Going forward, AutoWallis will focus on obtaining an ESG rating and preparing for green financing. There are plans to issue foreign currency and/or convertible bonds and to broaden analyst coverage, possibly including international firms.

“We will continue our share buy-back initiative in line with the needs of our employee share ownership program,” said Székely.

China: Both Ally and Rival

The significant push by Chinese manufacturers cannot be overlooked. In 2022, China exported 3.2 million cars, of which 522,000 went to the EU, and the Asian giant is also building up European manufacturing capacity.

“Before 2021, China exported less than one million cars. In 2022, it surpassed three million, overtaking world leader Japan,” said Ormosy. In the first half of this year, it has already reached 1.78 million, of which 534,000 are electric (an increase of 160%). The total could reach four million by the end of the year, he suggested.

He described the Chinese as both competitors and potential partners, even considering a UBS Group forecast that suggests, “The global market share of traditional carmakers could fall from 81% to 58% by 2030,” he says.

Retail models are evolving. Manufacturers are moving away from distributor sales models towards agency concepts. Despite the importance of digital, Ormosy insisted, “Physical car showrooms remain essential. Customers want to see first-hand the color of the car and how it suits them.”

Consumer habits are also changing, especially among young people and urban commuters, who are increasingly turning to car-sharing services.

“Last year, 44% of cars sold in the EU were electric or hybrid-electric. In Hungary, this share exceeded 5% for the first time. But these numbers are still tiny in the grand scheme of things. Especially in Central and Eastern Europe, the average age of the car fleet remains high at over 14 years and is increasing,” Ormosy pointed out.

Eying Foreign Investment

Despite securing a capital inflow of HUF 21 bln last year and a yield of more than 20% on AutoWallis shares, finding funding in the Hungarian market remains challenging. Attila Vágó, chief analyst at Concorde Értékpapír Zrt., expressed his concern.

“Despite the earnings, there’s an obvious liquidity problem. This underlines the need for foreign investors.”

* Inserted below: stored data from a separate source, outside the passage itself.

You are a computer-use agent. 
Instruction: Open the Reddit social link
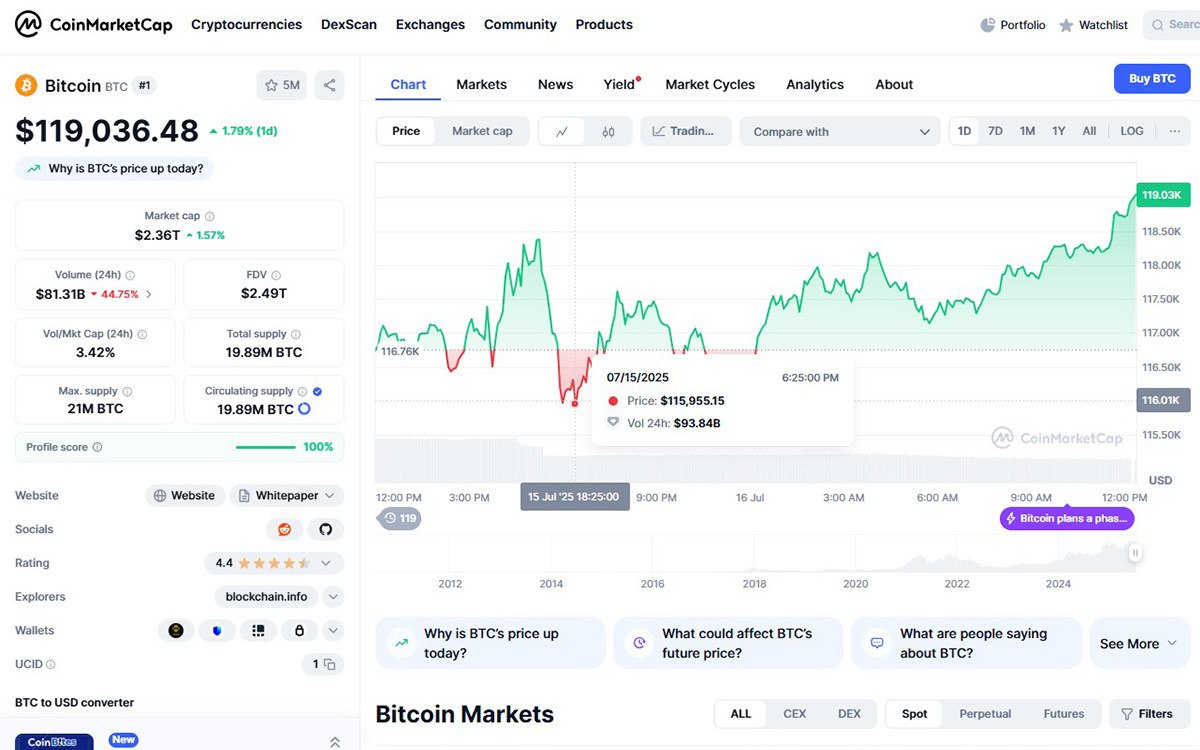(x=284, y=529)
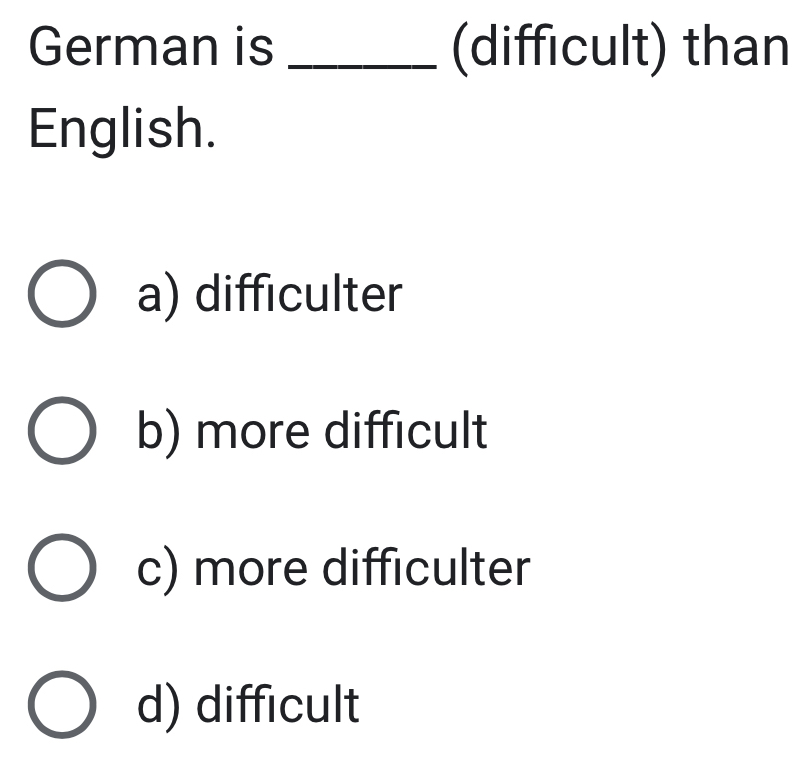
Task: Click the word 'German' in the question
Action: point(124,47)
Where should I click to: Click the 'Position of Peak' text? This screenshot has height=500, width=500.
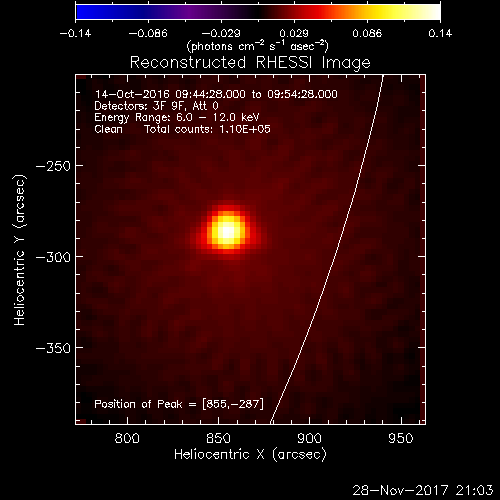pos(138,404)
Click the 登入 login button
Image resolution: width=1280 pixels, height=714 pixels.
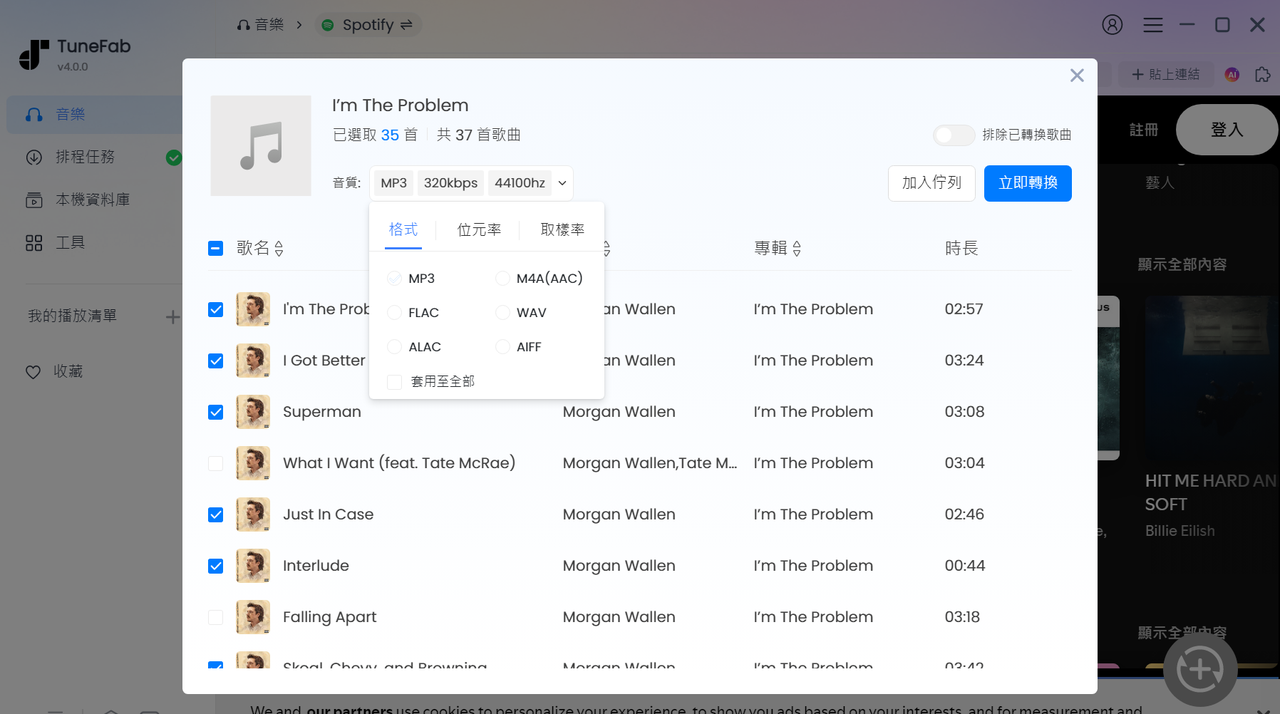tap(1227, 129)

Sustainability was a focus of the roundtable discussion. Székely, whose responsibility it is, described ESG commitments and developments as “fascinating. [….] However, specifics on expectations remain nebulous, and predicting consumer preferences becomes challenging in a world where young people are giving up meat for environmental reasons,” he added.

Ormosy revealed that the AuztoWallis portfolio now includes 22 brands. “Some of our acquisition processes took longer than two years, and negotiations with Chinese partners are still ongoing,” he revealed.

The discussion also covered dividend payments. Small investors pointed to a 30% real lag in share value due to inflation and drew contrasts with the 2021 interest level. Management, however, emphasized its preference for allocating cash flow to further development rather than dividend payouts.

One highlight of the roundtable came when the moderator asked the AutoWallis management whether they could imagine arriving at the Investor Day in a year’s time in a Chinese car.

“I can imagine arriving here in a Chinese car,” replied Ormosy. When asked when the 23rd brand would be added, the CEO replied, “I’ll be happy [if it is] by Christmas!”